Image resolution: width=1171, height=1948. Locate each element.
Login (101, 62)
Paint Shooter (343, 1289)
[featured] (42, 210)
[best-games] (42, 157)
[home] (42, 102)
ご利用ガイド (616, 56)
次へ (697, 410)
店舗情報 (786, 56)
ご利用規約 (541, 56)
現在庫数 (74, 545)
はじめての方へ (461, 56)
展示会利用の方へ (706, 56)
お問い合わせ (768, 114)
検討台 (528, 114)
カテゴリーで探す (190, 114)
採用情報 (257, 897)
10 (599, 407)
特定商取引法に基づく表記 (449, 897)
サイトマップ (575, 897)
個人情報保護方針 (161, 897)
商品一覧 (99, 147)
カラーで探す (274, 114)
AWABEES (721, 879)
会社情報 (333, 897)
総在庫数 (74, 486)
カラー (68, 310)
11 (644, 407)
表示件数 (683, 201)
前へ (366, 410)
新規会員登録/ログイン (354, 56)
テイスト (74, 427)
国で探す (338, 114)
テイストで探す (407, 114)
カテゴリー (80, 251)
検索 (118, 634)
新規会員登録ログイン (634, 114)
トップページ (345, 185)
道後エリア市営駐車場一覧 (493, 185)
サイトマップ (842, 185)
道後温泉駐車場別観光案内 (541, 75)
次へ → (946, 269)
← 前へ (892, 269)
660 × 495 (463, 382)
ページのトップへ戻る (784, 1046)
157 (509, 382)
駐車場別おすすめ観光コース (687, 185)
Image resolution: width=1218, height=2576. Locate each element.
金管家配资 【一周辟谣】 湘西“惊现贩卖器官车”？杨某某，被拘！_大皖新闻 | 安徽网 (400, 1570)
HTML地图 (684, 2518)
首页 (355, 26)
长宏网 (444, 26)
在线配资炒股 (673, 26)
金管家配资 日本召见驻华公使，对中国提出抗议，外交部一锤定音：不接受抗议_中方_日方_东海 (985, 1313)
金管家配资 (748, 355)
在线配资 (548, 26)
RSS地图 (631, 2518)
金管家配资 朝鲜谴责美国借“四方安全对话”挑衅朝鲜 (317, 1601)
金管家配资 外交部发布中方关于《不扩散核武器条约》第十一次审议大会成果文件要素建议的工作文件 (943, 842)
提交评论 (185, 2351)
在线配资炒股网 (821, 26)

_____

▶ Written exercise
Copy everything from the line containing "検索 (118, 634)" down to the end of the entries, switching "トップページ" to "ホーム" and leaving everything else unchanged.

▶ Task response
検索 (118, 634)
新規会員登録ログイン (634, 114)
ホーム (345, 185)
道後エリア市営駐車場一覧 (493, 185)
サイトマップ (842, 185)
道後温泉駐車場別観光案内 (541, 75)
次へ → (946, 269)
← 前へ (892, 269)
660 × 495 (463, 382)
ページのトップへ戻る (784, 1046)
157 (509, 382)
駐車場別おすすめ観光コース (687, 185)
Image resolution: width=1218, height=2576. Locate each element.
金管家配资 【一周辟谣】 湘西“惊现贩卖器官车”？杨某某，被拘！_大皖新闻 | 安徽网 (400, 1570)
HTML地图 (684, 2518)
首页 (355, 26)
长宏网 (444, 26)
在线配资炒股 (673, 26)
金管家配资 日本召见驻华公使，对中国提出抗议，外交部一锤定音：不接受抗议_中方_日方_东海 (985, 1313)
金管家配资 (748, 355)
在线配资 (548, 26)
RSS地图 (631, 2518)
金管家配资 朝鲜谴责美国借“四方安全对话”挑衅朝鲜 (317, 1601)
金管家配资 外交部发布中方关于《不扩散核武器条约》第十一次审议大会成果文件要素建议的工作文件 (943, 842)
提交评论 (185, 2351)
在线配资炒股网 (821, 26)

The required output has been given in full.